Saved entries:
========
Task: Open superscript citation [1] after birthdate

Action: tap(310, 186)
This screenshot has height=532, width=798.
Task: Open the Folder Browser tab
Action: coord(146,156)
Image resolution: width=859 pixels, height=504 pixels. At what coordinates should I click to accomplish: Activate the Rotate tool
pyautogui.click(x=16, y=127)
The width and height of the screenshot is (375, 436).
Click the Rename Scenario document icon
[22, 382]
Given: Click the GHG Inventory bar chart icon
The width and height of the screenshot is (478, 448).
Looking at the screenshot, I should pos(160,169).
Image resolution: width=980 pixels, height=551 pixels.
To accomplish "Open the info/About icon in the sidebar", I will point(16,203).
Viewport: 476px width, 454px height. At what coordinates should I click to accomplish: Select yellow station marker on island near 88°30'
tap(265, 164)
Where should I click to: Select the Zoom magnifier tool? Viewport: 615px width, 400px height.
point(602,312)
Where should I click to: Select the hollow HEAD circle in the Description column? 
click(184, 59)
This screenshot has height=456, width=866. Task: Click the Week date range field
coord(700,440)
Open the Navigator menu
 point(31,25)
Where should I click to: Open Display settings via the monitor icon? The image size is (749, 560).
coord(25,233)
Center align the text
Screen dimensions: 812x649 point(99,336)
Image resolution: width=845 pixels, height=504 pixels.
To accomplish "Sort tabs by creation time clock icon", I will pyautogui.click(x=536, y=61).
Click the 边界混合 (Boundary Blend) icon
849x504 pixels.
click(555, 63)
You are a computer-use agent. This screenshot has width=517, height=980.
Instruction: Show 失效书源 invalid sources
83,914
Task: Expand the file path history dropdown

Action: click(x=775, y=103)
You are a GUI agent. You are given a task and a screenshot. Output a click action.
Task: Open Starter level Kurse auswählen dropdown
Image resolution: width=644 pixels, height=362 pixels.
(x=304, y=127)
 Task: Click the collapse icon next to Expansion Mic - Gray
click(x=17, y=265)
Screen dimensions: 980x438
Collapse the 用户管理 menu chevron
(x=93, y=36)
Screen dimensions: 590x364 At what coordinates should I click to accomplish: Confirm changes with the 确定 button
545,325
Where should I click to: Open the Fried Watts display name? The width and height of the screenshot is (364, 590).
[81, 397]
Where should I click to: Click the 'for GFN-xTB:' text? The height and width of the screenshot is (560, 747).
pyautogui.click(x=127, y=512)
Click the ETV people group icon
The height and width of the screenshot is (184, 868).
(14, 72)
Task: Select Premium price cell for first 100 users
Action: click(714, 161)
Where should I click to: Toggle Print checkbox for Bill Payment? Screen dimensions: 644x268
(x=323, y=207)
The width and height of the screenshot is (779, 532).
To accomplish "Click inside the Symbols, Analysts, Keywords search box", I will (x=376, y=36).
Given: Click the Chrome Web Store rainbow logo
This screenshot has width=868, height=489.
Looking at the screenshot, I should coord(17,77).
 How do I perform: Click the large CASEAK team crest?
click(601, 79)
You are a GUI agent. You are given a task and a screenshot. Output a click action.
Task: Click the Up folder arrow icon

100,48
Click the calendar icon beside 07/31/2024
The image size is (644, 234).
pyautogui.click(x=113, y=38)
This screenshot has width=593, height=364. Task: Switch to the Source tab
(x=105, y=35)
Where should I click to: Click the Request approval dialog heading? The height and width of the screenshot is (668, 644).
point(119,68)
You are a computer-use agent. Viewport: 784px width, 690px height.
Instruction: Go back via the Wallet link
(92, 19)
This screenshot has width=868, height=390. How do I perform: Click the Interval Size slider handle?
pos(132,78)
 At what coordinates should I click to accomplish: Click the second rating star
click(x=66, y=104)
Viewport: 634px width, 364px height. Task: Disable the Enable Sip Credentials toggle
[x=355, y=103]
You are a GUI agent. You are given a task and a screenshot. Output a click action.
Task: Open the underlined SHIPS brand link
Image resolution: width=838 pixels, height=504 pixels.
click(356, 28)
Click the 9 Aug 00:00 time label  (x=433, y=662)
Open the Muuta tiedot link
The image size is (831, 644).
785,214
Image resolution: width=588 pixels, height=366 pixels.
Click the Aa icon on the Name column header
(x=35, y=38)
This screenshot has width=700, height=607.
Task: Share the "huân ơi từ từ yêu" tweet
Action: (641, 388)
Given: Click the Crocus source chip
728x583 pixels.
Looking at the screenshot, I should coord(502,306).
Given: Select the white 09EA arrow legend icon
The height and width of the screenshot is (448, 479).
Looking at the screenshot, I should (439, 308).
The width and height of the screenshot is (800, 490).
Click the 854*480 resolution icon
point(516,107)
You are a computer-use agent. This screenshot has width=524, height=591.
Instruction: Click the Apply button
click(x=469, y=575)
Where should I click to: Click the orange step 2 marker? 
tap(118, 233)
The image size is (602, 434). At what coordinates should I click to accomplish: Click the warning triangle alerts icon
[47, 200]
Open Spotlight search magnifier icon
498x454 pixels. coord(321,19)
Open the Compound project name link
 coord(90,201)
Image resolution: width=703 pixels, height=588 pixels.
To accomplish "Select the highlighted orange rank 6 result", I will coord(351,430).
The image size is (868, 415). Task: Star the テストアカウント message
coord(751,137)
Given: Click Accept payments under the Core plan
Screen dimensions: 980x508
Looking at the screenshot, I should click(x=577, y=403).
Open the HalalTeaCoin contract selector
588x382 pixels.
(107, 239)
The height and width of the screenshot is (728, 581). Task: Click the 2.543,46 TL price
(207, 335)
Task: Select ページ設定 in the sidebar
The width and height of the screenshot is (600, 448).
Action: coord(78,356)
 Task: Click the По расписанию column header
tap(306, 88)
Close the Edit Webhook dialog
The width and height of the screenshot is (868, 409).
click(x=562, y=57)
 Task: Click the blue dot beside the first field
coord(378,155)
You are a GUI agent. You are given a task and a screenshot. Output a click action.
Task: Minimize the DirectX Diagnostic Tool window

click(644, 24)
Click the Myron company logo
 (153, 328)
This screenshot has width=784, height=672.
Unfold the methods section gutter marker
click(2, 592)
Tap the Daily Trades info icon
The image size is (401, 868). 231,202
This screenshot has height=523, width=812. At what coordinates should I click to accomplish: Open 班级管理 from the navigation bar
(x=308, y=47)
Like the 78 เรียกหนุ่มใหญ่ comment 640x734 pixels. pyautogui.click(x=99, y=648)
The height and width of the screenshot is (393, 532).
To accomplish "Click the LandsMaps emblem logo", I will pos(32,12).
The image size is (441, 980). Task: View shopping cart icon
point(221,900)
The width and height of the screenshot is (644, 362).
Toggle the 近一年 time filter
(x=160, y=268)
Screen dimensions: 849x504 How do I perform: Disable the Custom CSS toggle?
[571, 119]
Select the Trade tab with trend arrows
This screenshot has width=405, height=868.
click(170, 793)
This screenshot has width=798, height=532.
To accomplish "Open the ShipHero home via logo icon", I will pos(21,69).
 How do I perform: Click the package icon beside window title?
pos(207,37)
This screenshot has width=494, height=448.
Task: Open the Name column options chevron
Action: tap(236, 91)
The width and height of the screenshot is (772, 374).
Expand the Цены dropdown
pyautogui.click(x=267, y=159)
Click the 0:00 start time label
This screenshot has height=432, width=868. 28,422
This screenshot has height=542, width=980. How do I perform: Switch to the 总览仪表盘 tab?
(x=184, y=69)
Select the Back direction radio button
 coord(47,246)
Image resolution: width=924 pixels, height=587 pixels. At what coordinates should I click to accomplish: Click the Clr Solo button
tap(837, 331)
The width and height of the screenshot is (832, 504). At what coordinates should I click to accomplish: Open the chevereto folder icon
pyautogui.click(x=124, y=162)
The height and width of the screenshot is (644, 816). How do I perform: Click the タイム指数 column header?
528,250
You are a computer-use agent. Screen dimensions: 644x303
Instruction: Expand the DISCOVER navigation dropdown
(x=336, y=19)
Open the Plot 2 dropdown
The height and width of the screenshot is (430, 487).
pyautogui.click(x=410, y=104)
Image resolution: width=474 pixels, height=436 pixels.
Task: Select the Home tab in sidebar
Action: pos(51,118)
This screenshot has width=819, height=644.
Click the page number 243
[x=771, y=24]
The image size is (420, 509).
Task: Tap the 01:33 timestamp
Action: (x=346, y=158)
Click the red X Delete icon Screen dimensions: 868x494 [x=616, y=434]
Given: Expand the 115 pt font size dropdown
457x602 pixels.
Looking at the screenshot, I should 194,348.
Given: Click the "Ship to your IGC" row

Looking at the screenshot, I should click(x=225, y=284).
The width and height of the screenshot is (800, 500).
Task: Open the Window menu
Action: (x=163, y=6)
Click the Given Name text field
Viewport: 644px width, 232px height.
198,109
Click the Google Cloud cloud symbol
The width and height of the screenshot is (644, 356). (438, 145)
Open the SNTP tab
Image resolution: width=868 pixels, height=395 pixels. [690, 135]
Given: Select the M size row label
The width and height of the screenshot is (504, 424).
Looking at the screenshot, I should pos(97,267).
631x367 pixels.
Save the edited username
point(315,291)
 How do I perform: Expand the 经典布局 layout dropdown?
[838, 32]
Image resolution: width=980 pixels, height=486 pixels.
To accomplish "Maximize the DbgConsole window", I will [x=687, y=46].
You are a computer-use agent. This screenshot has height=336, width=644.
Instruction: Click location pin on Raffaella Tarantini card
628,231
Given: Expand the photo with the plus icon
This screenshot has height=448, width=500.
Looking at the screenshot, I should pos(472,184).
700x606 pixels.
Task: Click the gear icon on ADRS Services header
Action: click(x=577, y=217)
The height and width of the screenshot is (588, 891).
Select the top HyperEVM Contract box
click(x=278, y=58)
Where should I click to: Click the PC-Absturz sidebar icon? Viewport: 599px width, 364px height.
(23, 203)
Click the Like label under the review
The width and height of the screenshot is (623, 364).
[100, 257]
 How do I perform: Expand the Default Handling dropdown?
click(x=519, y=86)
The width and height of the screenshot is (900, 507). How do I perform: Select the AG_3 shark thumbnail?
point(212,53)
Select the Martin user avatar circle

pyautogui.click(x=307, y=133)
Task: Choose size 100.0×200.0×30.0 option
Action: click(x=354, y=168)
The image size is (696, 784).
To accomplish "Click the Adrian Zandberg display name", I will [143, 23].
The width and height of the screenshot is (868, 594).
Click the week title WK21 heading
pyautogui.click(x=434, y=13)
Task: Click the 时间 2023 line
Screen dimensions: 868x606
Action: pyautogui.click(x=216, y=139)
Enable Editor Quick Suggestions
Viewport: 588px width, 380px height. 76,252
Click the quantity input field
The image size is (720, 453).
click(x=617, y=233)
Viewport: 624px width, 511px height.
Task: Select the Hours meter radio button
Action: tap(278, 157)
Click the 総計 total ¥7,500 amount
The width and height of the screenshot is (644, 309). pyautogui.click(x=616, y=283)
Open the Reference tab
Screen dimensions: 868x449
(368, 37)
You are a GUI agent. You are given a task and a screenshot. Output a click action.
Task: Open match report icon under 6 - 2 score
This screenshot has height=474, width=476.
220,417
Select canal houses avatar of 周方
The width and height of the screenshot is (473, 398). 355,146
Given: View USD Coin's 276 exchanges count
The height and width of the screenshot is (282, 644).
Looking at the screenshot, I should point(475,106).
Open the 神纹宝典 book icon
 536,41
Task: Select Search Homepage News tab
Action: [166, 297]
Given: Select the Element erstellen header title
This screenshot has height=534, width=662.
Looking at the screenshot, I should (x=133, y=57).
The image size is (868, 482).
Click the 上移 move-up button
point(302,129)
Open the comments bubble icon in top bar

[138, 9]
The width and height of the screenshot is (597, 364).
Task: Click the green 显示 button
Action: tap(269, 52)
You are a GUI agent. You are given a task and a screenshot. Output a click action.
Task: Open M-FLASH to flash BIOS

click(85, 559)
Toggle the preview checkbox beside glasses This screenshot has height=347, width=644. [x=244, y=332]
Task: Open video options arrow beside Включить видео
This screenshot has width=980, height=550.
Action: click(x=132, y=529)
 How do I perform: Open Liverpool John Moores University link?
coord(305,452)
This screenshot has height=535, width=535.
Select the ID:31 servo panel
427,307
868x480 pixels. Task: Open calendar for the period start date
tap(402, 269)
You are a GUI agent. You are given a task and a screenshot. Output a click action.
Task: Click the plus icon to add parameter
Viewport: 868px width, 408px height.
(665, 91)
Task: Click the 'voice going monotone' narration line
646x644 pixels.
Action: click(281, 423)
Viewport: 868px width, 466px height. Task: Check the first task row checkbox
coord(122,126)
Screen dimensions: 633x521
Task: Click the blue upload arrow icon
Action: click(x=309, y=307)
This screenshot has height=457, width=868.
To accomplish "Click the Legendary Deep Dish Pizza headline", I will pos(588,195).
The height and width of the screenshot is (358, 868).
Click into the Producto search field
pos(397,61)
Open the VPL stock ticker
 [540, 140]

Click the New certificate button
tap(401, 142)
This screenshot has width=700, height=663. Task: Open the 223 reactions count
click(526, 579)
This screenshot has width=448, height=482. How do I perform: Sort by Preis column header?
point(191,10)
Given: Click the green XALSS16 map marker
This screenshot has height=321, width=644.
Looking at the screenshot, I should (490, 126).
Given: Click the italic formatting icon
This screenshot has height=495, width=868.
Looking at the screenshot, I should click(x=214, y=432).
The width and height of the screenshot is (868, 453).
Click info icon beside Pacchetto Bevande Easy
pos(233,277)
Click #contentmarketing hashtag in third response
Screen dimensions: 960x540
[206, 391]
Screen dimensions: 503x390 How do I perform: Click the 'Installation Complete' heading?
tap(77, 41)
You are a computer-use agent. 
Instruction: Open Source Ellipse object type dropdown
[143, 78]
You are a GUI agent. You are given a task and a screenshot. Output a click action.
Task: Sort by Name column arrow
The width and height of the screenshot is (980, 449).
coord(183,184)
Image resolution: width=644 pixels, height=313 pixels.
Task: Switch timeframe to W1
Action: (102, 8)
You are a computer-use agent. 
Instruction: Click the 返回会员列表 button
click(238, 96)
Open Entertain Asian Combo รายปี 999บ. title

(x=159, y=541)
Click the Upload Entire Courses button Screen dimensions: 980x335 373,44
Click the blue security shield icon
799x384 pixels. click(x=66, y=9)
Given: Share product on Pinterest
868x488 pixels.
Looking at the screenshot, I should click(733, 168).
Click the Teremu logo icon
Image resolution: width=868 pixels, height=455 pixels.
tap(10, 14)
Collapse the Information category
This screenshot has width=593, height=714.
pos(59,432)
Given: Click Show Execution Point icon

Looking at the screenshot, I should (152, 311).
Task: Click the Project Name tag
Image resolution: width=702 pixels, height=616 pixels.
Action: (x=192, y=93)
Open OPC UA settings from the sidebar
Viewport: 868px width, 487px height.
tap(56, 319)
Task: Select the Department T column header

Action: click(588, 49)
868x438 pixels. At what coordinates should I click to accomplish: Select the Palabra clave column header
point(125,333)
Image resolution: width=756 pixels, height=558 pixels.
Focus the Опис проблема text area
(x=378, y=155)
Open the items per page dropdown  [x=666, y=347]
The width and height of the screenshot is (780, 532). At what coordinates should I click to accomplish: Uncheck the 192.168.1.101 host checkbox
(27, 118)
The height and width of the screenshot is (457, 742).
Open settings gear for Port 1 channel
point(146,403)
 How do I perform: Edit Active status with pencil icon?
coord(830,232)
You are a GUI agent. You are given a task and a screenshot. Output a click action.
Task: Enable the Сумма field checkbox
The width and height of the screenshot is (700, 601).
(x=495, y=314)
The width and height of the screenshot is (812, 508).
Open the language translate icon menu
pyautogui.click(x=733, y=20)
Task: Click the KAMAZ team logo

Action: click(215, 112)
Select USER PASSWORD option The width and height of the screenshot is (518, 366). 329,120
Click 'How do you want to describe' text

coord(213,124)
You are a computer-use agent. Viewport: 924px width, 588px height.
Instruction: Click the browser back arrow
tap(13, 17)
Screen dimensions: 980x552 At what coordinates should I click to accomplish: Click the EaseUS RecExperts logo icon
========
◆ What this task involves: In the data above, each line holding "plus" is to be found and copied.

◆ Output:
Given: Expand the photo with the plus icon
Task: Click the plus icon to add parameter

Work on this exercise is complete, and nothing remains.